After some email discourse with Eren, I am creating this thread for multi-speaker related progress on the Mozilla TTS. Particular objectives include manipulating speaker encoder embeddings for purposes of voice altering (creation of mixed voices) and conditioning the TTS using them.
As Eren mentioned to me, there is no multi-speaker doc on the git at present. My goal is to maybe write up something myself, if I come up with anything worthy of looking into.
If anyone has any questions/results/thoughts they want to share, please!
As I have been discussing with Eren, I am interested in seeing how we can manipulate a TTS voice quality, using external embeddings, however I have been having trouble using external embeddings extracted using the speaker encoder. Eren suggested initializing the speaker embedding layer with the tensor I have and then freezing the weights, however I have not really been successful. If anyone has ever worked with it or has any guidance, please go ahead!
A little update. I was able to, after all, modify the pipeline a bit and feed it my own custom embeddings. Some info on it: I extracted them using the speaker encoder. They were the mean of embeddings coming from different speakers (from LibriTTS). I modified Tacotron2 to feed these embeddings during training and inference time and tried to load a pretrained, on LJSpeech, model and see if the voice would change in any way when the embeddings were used. The voice did not change, but the prosody does change, when the embeddings are used (attaching 2 samples).
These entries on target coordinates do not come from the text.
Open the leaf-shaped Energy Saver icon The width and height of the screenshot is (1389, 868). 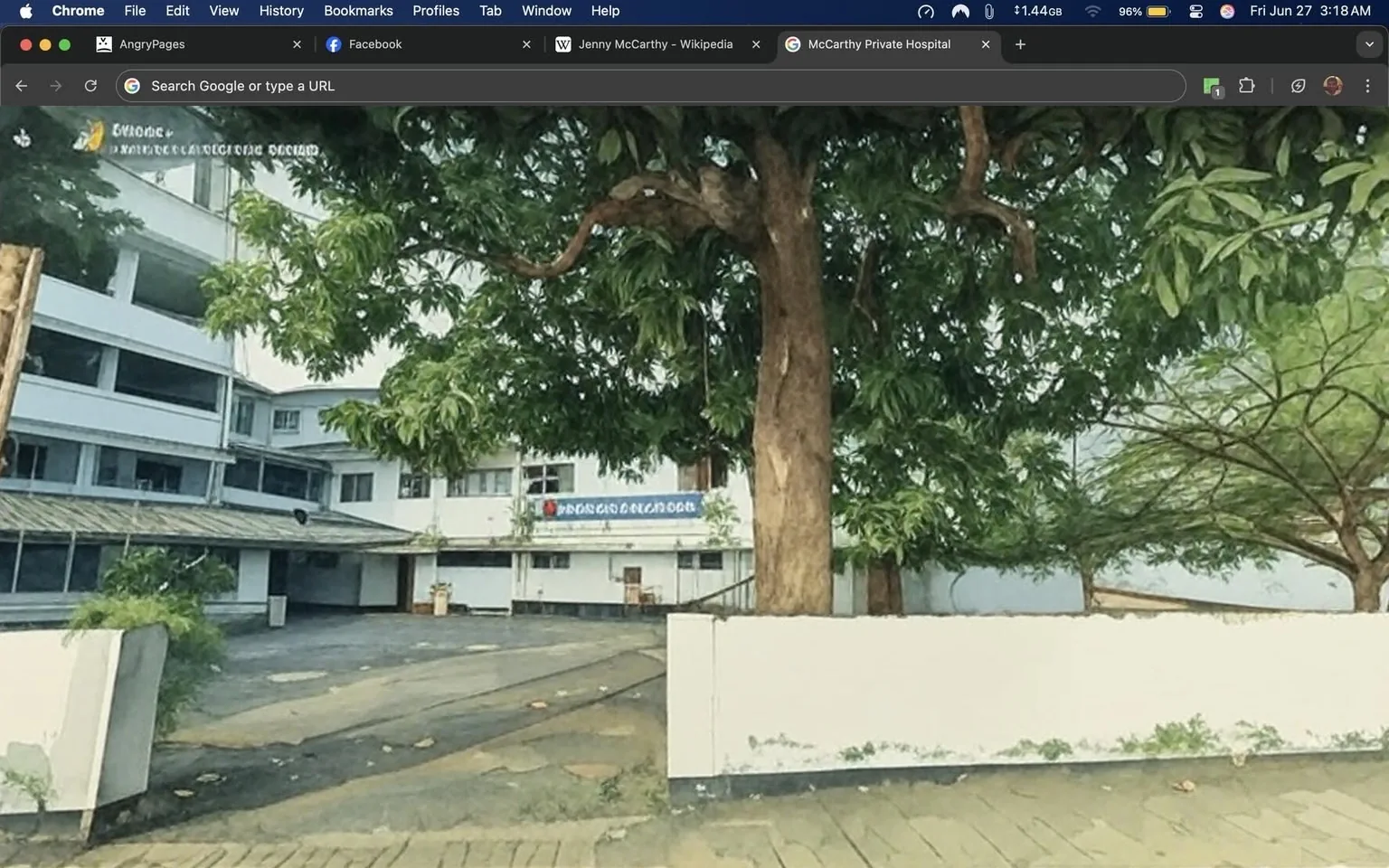click(1298, 86)
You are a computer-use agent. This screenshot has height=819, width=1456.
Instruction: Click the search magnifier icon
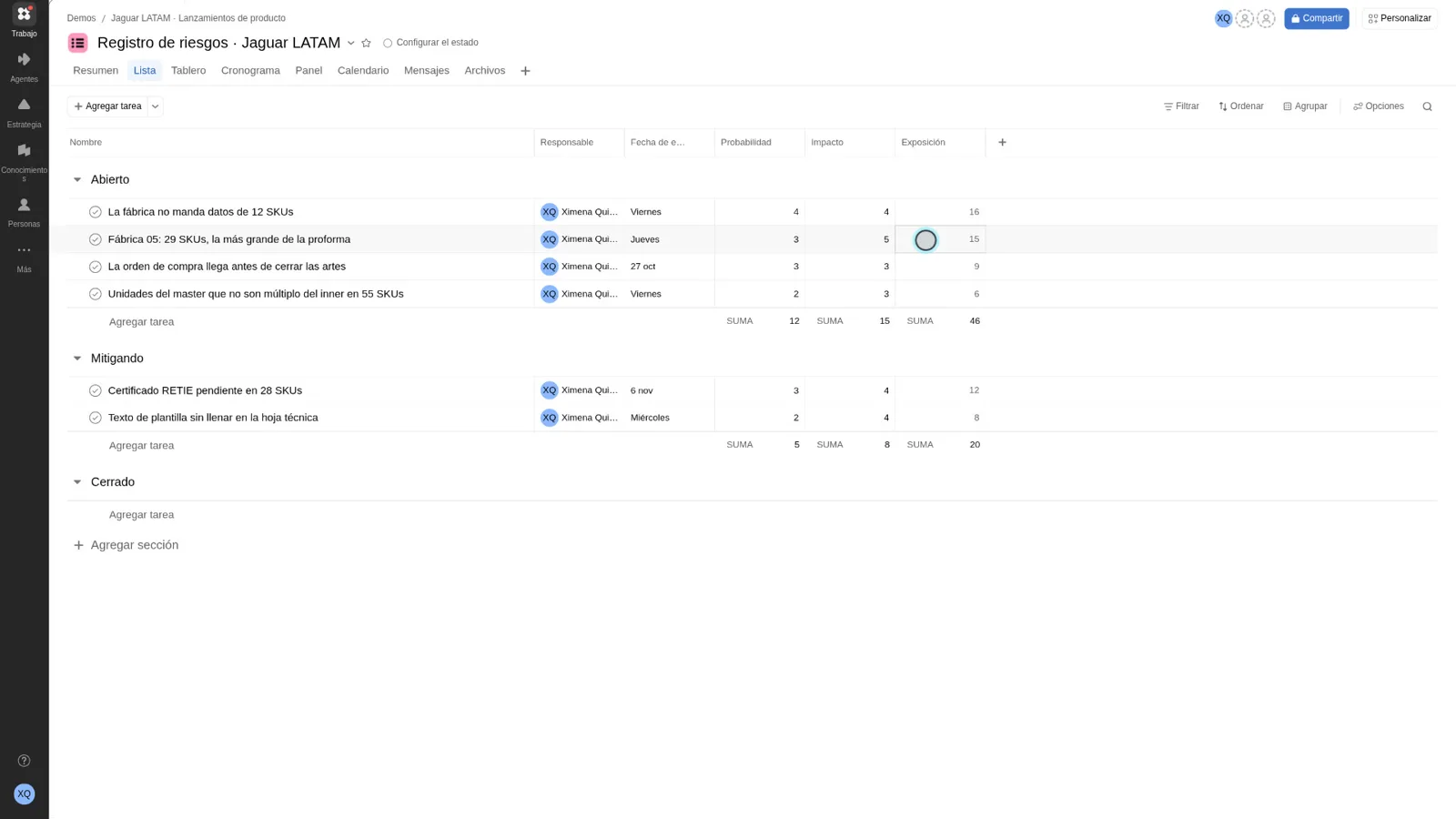click(1427, 106)
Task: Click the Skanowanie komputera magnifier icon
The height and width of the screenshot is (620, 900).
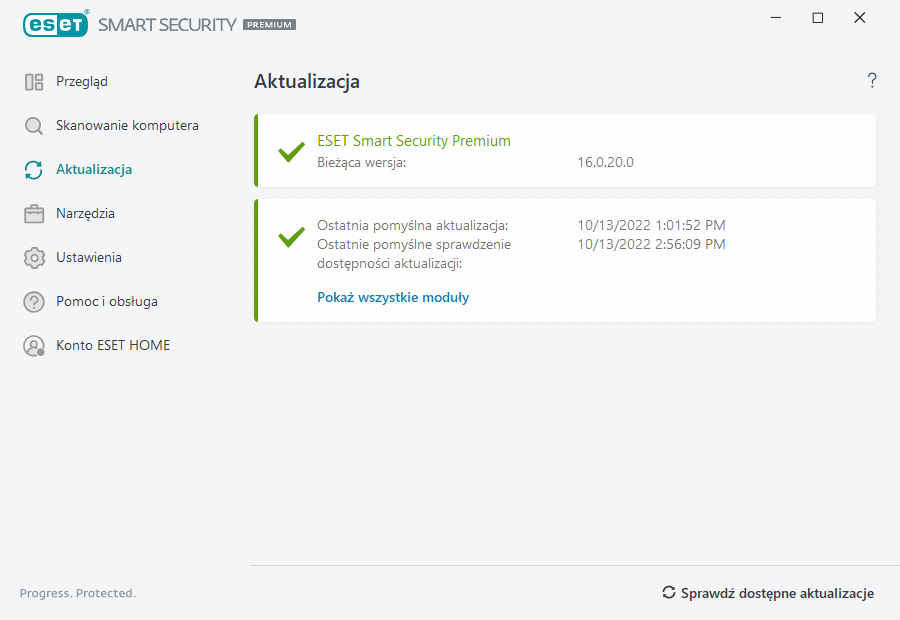Action: [x=34, y=126]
I suspect it is due to the nature of the model being single-speaker, so it can simply not generalize, however if anyone has any input, let’s hear it.
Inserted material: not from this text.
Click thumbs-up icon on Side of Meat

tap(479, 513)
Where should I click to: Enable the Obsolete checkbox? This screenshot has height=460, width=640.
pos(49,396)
Now I will try to train a multi-speaker model on Tacotron and see if I can feed it my own embeddings and maybe generate novel speakers. Very interesting to see results.
@erogol@nmstoker any thoughts? Maybe I did something wrong, but I did hope maybe finetuning the pretrained model on the embeddings for a little while might change the voice, but alas, it did not…
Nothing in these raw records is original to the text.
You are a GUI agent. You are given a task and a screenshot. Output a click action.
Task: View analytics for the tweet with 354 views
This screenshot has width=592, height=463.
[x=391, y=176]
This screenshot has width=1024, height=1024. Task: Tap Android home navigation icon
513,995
you need to train the model in multi-speaker settings to see it works with the embeddings. Single speaker model would not generalize for a different speaker.
I thought the same. Well then, it is what I shall do. Definitely promising that, even in single speaker, custom embeddings change the prosody and I think it is a good sign for GST modelling. Will come back with multi-speaker results.
I was training on the 100 variant of LibriTTS, with a learning rate of 0.0001 and forward attention, a batch size of 64 and original prenet; for about a day. However, it seemed to overfit and so I am now trying bidirectional decoder; however, with a batch size of 64 it kept crapping out, hence why I asked. I am not trying with a size of 32 and bn prenet. Would you have any recommendations?
Hi again, been trying to train this whole week, but unfortunately everything has been overfitting (plateuing early on and no improvements after a day). I have been training on Tacotron, first with LibriTTS 100, and then LibriTTS 360, female only. I tried Forward Attention at first (all three switches in config enabled), and bidirectional at some point, but unfortunately it craps out because of memory. I am trying with graves now and forward attention enabled as well. Should I give up Tacotron altogether and try Taco2? I cannot figure out why it is overfitting, I thought it would surely do okay.
Ah okay, thanks, I had a suspicion. It’s just that even after a day all I get in the testing samples is static noice and even teacher forcing in eval does not look great (plus the alignment score plateaus after 2k steps and does not improve at all).
As I said, I ended up training (on the master branch) Tacotron on all the female speakers of Libri-TTS-360. At first I tried to use Forward Attention, but the only mechanism that worked was Graves. I tried bidirectional but sadly it didn’t work (kept throwing memory errors). I also needed to disable self.attention.init_win_idx() on layers/tacotron.py, because otherwise it refused to synthesize. I am at approximately 103k steps now. What I have gathered:
I have to restart training every 2 days, because the attention drops
In general, graves is a very good mechanism
I don’t know if it is the multispeaker nature, but it seems that, at random intervals, the alignment just drops extremely low and then it goes back up, gradually.
At 103k steps, the model is somewhat able to synthesize in different voices; however, punctuation like commas breaks it (it doesn’t read further than the comma break). I am uploading synthesis with speaker 1 as the flag and speaker 14 as the flag.
I don’t have any test spectograms, because I just started retraining again. Again, my goal is more of producing a novel speaker using embeddings. I will let it train more and see how it goes, then use external embeddings I have extracted using the speaker encoder and feed these, instead of the speaker embedding layer. I would like to contribute the model I am training right now for the TTS project page on git, if it turns out to be good, along with the changes needed for loading your own embeddings.
Any thoughts? I wonder if I can use this model to start a training session using forward attention, or batch normalization, after a certain number of steps. I also left r at 7, because gradual training is enabled, so I didn’t think changing it would do anything.
As always, thanks for all the work! Really happy if I can contribute in any way.
for a multi-speaker mode it takes longer for the mode to show a reasonable performance. I could only see it works good enough after 700K iterations. So maybe it is better to be patient. You might also train another model finetunning a pretrained LJSpeech model. That might make the problem easier.